Java Tip 17: Integrating Java with C++

Learn how to use C++ code from within a Java application and how to call from C++ to a Java object

In this article, I'll discuss some of the issues involved in integrating C++ code with a Java application. After a word about why one would want to do this and what some of the hurdles are, I'll build up a working Java program that uses objects written in C++. Along the way, I'll discuss some of the implications of doing this (such as interaction with garbage collection), and I'll present a glimpse of what we can expect in this area in the future.

Why integrate C++ and Java?

Why would you want to integrate C++ code into a Java program in the first place? After all, the Java language was created, in part, to address some of the shortcomings of C++. Actually, there are several reasons why you might want to integrate C++ with Java:

  • Performance. Even if you're developing for a platform with a just-in-time (JIT) compiler, odds are that the code generated by the JIT runtime is significantly slower than the equivalent C++ code. As JIT technology improves, this should become less of a factor. (In fact, in the near future, good JIT technology may well mean that Java runs faster than the equivalent C++ code.)
  • For reuse of legacy code and integration into legacy systems.
  • To directly access hardware or do other low-level activities.
  • To leverage tools that are not yet available for Java (mature OODBMSes, ANTLR, and so on).

If you take the plunge and decide to integrate Java and C++, you do give up some of the important advantages of a Java-only application. Here are the downsides:

  • A mixed C++/Java application cannot run as an applet.
  • You give up pointer safety. Your C++ code is free to miscast objects, access a deleted object, or corrupt memory in any of the other ways that are so easy in C++.
  • Your code may not be portable.
  • Your built environment definitely won't be portable -- you'll have to figure out how to put C++ code in a shared library on all platforms of interest.
  • The APIs for integrating C and Java are works in progress and will very likely change with the move from JDK 1.0.2 to JDK 1.1.

As you can see, integrating Java and C++ is not for the faint of heart! However, if you wish to proceed, read on.

We'll start with a simple example showing how to call C++ methods from Java. We'll then extend this example to show how to support the observer pattern. The observer pattern, in addition to being one of the cornerstones of object-oriented programming, serves as a nice example of the more involved aspects of integrating C++ and Java code. We'll then build a small program to test our Java-wrapped C++ object, and we'll end with a discussion of future directions for Java.

Calling C++ from Java

What's so hard about integrating Java and C++, you ask?
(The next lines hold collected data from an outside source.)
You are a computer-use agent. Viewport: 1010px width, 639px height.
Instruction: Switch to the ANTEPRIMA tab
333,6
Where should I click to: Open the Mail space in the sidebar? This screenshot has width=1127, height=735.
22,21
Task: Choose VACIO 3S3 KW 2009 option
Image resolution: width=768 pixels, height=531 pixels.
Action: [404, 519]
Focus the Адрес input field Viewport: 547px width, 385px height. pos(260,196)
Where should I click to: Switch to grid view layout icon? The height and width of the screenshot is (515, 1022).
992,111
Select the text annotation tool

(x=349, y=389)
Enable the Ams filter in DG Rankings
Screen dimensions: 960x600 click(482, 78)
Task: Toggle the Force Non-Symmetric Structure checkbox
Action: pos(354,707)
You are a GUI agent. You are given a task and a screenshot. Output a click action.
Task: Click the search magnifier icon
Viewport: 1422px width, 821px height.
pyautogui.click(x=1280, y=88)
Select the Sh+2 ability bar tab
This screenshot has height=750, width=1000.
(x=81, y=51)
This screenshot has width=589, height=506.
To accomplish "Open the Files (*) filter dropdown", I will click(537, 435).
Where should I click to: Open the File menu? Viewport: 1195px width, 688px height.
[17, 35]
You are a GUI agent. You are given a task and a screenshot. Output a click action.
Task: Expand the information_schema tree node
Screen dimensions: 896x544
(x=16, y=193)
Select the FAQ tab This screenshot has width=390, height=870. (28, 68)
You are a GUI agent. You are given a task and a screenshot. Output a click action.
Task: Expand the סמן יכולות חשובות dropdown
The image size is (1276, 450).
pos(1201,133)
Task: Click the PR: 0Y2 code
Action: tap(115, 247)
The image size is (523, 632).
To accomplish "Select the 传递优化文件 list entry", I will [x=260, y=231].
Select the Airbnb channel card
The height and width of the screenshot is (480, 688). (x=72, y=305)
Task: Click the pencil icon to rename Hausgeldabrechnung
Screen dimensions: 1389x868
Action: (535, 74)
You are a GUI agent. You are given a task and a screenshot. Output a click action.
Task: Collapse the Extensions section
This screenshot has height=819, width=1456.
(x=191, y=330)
After all, SunSoft's Java Tutorial has a section on "Integrating Native Methods into Java Programs" (see Resources). As we'll see, this is adequate for calling C++ methods from Java, but it doesn't give us enough to call Java methods from C++. To do that, we'll need to do a little more work.

As an example, we'll take a simple C++ class that we'd like to use from within Java. We'll assume that this class already exists and that we're not allowed to change it. This class is called "C++::NumberList" (for clarity, I'll prefix all C++ class names with "C++::"). This class implements a simple list of numbers, with methods to add a number to the list, query the size of the list, and get an element from the list. We'll make a Java class whose job it is to represent the C++ class. This Java class, which we'll call NumberListProxy, will have the same three methods, but the implementation of these methods will be to call the C++ equivalents. This is pictured in the following object modeling technique (OMT) diagram:

A Java instance of NumberListProxy needs to hold onto a reference to the corresponding C++ instance of NumberList. This is easy enough, if slightly non-portable: If we're on a platform with 32-bit pointers, we can simply store this pointer in an int; if we're on a platform that uses 64-bit pointers (or we think we might be in the near future), we can store it in a long. The actual code for NumberListProxy is straightforward, if somewhat messy. It uses the mechanisms from the "Integrating Native Methods into Java Programs" section of SunSoft's Java Tutorial.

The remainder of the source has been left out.